"A guy who said he was a Portuguese rapper started jamming with us. And we're like, 'Wait, man. We gotta practice. We can't do this.' But it was no use."
In fact, making eclectic music is old hat for Sharky and Ian: they've been noodling on 4-tracks since their days as high school classmates in Cincinnati, Ohio, where they played in punk rock bands and teethed themselves on Negativland, the Butthole Surfers, Jimi Hendrix, and anything that smacked of "weird production." When Sharky moved to San Francisco in 1990, he began using his 4-track and a cheap sampler to create magnetic tape loops culled from his extensive vinyl record collection. He launched Creeper Lagoon as a collaborative project with a rotating lineup of Bay Area musicians (the evocative name, by the way, was one Sharky used to describe a skid-row hotel where he worked graveyard shift).
After releasing several cassettes and a four-song 7-inch single called Creeper Lagoon V. the Dead C, the band's shifting lineup began to solidify two years ago when Ian arrived from Cincinnati, guitar in tow, and settled into a burned out Haight Street squat. "It was missing the back wall, and there was dirt and ash everywhere," he laughs. "I guess I was looking for that whole Charles Bukowski thing." Bassist Geoffrey Chisholm joined in January,1997 after answering a newspaper ad seeking musicians into Guided By Voices, the Fall, Hank Williams, My Dad is Dead, and sampling. "It was the samples part that got me," he says. David Kostiner arrived a year later and used his background as a classically trained jazz drummer to help broaden Creeper's already expansive sonic palette.

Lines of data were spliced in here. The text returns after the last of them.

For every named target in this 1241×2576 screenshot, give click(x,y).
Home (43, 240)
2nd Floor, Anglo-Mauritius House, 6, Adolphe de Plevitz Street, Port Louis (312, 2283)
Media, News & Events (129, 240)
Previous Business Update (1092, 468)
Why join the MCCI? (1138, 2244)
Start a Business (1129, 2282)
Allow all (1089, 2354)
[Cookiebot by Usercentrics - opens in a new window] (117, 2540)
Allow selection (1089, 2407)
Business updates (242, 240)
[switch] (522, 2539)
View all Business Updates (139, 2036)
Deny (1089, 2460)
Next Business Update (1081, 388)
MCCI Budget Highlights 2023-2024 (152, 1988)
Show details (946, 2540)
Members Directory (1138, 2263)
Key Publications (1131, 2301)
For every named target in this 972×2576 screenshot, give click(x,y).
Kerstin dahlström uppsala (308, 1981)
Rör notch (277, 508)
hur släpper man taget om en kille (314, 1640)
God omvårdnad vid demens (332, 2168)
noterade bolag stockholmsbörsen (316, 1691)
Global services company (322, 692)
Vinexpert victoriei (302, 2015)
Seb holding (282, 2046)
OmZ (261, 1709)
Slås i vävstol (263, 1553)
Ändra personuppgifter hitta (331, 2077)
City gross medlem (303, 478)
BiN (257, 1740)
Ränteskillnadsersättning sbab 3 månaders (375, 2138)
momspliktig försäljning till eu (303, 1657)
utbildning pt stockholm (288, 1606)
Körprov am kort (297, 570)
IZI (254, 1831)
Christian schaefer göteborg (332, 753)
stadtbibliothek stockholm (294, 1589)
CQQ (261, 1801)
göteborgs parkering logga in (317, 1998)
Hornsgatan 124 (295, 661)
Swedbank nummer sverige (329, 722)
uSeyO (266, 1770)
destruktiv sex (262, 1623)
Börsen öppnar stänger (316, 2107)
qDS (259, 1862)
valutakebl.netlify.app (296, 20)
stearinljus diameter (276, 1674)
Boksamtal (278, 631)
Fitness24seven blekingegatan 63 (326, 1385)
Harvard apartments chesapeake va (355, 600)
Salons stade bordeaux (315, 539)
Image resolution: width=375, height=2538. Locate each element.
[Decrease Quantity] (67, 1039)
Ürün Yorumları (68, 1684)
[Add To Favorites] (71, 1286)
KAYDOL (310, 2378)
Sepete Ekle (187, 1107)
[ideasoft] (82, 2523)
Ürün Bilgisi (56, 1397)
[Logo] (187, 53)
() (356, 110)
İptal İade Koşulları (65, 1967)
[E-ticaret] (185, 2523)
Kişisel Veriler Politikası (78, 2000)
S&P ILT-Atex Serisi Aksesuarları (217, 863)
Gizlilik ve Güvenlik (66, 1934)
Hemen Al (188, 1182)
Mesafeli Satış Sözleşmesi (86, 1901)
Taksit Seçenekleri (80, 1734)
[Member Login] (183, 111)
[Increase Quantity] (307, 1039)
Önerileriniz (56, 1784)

In 1997, Creeper's eponymous EP on indie rap label Dogday Records won critical accolades and radio play, and remained on CMJ's Top 200 for five weeks. For their first full-length they teamed up with Ideal Records, the label run by production pioneers -- and longtime Creeper fans -- the Dust Brothers, who also share production credits on a few of the songs on I Become Small and Go.